Riots broke out in the Panama Canal zone 50 years ago this week over a flag. The riots eventually led to the deaths of more than two dozen people — and changed history.
Trouble broke out after Panamanian students went en masse to Balboa High School, an American school in the canal zone that had been flying the US flag. They wanted to fly their flag alongside the Stars and Stripes, but were held back by canal zone police.
About 2,000 hostile Americans surrounded them, singing the Star Spangled Banner. In the ensuing scuffle, the Panamanian flag was torn.
"Those students had real patriotic sentiments, a real sense of sovereignty and national dignity," says Jose Ponse, who was 16 and in 10th grade at the time. He watched the events unfold from the school library.
The canal zone had been controlled by the US since before World War I. By 1964, the zone was an American enclave, home to 36,000 US citizens. Few Panamanians got jobs in the canal zone, causing constant resentment.
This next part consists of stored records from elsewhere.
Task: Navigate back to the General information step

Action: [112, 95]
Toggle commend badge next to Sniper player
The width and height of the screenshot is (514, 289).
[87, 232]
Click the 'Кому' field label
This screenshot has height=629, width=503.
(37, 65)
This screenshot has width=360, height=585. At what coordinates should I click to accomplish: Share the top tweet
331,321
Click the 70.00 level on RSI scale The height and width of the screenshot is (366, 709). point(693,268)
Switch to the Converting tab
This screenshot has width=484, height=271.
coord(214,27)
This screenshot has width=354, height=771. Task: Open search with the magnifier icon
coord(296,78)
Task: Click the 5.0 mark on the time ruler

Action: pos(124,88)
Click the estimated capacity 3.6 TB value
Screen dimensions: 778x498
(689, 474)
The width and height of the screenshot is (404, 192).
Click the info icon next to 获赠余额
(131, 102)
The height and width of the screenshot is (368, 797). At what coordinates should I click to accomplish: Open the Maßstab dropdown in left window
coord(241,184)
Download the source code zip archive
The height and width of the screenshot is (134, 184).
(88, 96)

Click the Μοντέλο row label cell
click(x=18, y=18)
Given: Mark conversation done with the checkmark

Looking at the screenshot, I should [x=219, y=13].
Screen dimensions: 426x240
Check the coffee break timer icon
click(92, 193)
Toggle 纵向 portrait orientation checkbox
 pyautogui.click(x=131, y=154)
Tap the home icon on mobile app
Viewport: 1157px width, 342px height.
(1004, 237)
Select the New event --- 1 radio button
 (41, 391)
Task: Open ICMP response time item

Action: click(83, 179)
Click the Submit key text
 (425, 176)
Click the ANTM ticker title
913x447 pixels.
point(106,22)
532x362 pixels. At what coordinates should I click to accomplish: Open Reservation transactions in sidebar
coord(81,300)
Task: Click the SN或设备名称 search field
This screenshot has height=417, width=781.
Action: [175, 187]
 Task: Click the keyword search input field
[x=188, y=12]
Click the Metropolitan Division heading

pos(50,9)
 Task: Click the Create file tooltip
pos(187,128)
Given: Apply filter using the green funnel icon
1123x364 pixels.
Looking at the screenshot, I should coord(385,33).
"There was an apartheid that existed in the colonial atmosphere of the zone. You had the segregation of a group of workers mainly from the Antilles — Afro descendents that were completely segregated," Ponse says.
Angry students eventually made their way back into Panama City that day, Jan. 9, 1964. By then, tensions had intensified. Bricks and stones were thrown, along with molotov cocktails. By evening, US troops were on the streets using tear gas to try and disperse the crowds.
Phil Edmonston was 19 at the time and a young ambulance worker on duty that night.
"This was the first time I’d been in a situation where my life was threatened or that was so chaotic. We had to crawl around because we were being shot at. There were bullet holes everywhere," he recalls.
Over the next few days, the violence spread across Panama. Twenty-two students and four US soldiers were killed. The Panamanians were given state funerals. The Americans claimed the students had been killed by their own countrymen aiming at US troops, but the Panamanians maintained the US was to blame for all the deaths.
America was widely condemned for its response, including by Britain and France. The Panamanian government called off all diplomatic relations with the US until negotiations over control of the Panama Canal could be held.
The crisis led directly to an agreement, reached in 1977, for the US to hand over control of the zone to Panama at the end of 1999.
Jan. 9 is now known as Martyrs' Day — a national holiday when the people of Panama remember those who died, 50 years ago this week.